NDF Indoctrination Director-General, Maj.-Gen. Mohammed Tessema, was quoted by the state-owned Ethiopian News Agency (ENA) as saying that the TPLF leaders had kidnapped some 1,000 soldiers of the Northern Command after inviting them to dinner on November 4 .
“The fugitive TPLF junta had been running with their hostages for about a month, till they kept them at a place called Adet, which used to be a command base during the armed struggle,” he added.
However, in a joint military operation conducted by the NDF and the Federal Police, the soldiers, including the Operations Deputy Head of the Northern Command, Brig.-Gen. Adamneh Mengsite, were freed without any harm.
According to Maj.-Gen. Mohammed, “the operation to hunt, arrest and bring to justice the TPLF junta cliques has been intensified by the NDF and the federal police”.

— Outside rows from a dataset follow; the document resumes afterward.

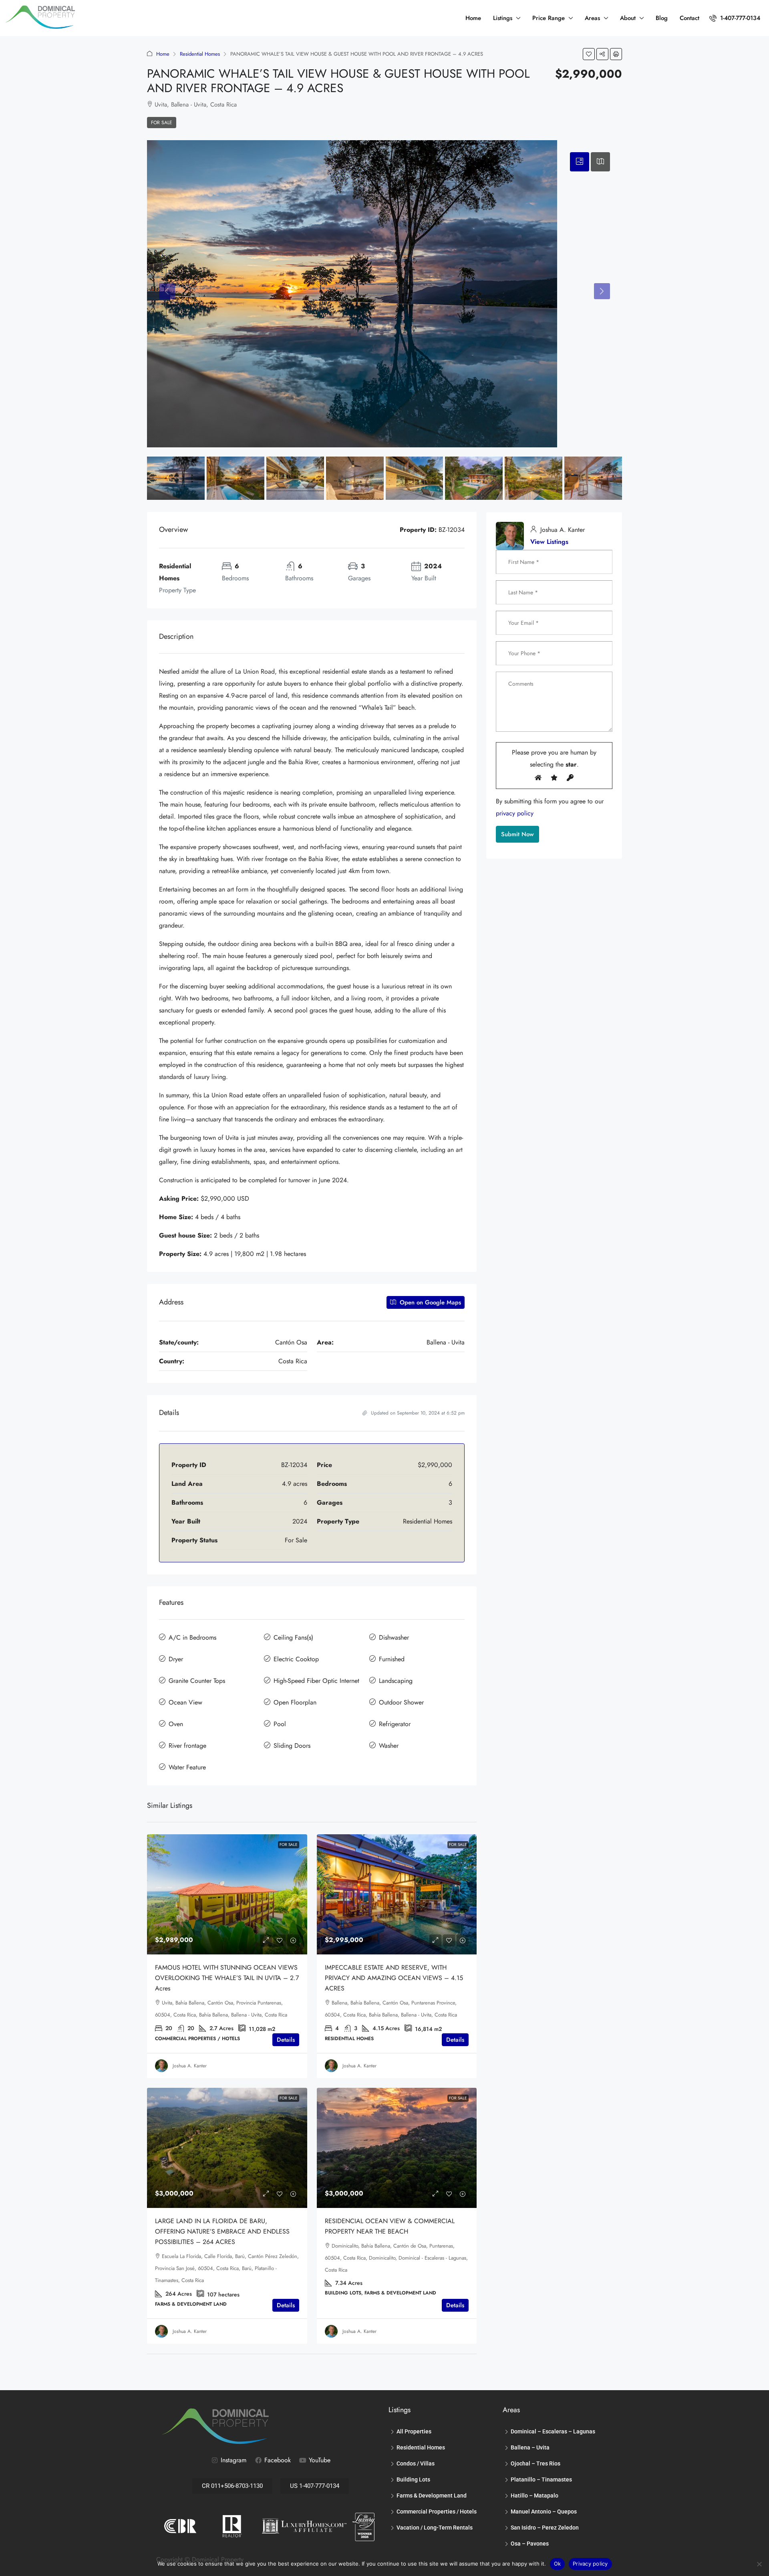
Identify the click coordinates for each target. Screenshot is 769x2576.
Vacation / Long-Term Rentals (435, 2527)
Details (286, 2039)
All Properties (414, 2431)
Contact (689, 18)
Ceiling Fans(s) (293, 1637)
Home (473, 18)
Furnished (392, 1659)
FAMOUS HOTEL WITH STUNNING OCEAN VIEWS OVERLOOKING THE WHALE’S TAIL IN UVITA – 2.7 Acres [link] (227, 1978)
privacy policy (514, 813)
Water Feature (187, 1767)
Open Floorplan (295, 1702)
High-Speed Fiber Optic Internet (316, 1680)
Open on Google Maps (429, 1302)
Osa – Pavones (530, 2543)
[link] (227, 1894)
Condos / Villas (416, 2463)
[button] (589, 54)
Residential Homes (200, 54)
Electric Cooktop (296, 1659)
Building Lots (413, 2479)
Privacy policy (590, 2563)
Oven (176, 1724)
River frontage (187, 1745)
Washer (389, 1745)
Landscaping (396, 1680)
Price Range (548, 18)
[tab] (579, 161)
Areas (592, 18)
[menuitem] (734, 18)
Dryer (176, 1659)
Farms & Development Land (432, 2495)
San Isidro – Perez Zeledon (545, 2527)
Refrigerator (395, 1724)
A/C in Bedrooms (192, 1637)
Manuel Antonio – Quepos (544, 2511)
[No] (759, 2564)
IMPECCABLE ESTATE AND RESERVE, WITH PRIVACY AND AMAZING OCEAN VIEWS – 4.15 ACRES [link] (394, 1978)
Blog (662, 18)
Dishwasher (394, 1637)
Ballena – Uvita (530, 2447)
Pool (280, 1724)
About (628, 18)
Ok (557, 2563)
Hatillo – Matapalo (534, 2495)
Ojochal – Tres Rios (535, 2463)
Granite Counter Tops (197, 1680)
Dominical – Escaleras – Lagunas (553, 2431)
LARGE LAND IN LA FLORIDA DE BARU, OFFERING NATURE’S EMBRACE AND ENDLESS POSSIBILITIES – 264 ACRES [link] (222, 2231)
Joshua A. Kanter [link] (190, 2065)
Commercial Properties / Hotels (437, 2511)
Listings (502, 18)
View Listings (549, 541)
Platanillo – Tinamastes (541, 2479)
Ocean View (185, 1702)
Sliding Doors (292, 1745)
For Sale (161, 122)
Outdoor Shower (401, 1702)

The Ethiopian government launched a military offensive in the Tigray region on November 4, after months of a confrontation between the political leaders in Tigray and those in Addis Ababa.
The TPLF, whose leaders remained the dominant force in the defunct Ethiopian Peoples Revolutionary Democratic Front (EPRDF), walked out of the ruling coalition and later organised elections, which were not sanctioned by the government.
Political disagreements worsened when the government decided to cut off the release of budget funds from the federal government. The leadership in Tigray declared they did not recognise the extension of the tenure of the Federal Government, Members of Parliament and the Federal Executive.
The military offensive toppled the governing authority in the Tigray region, but the group has been promising to retaliate.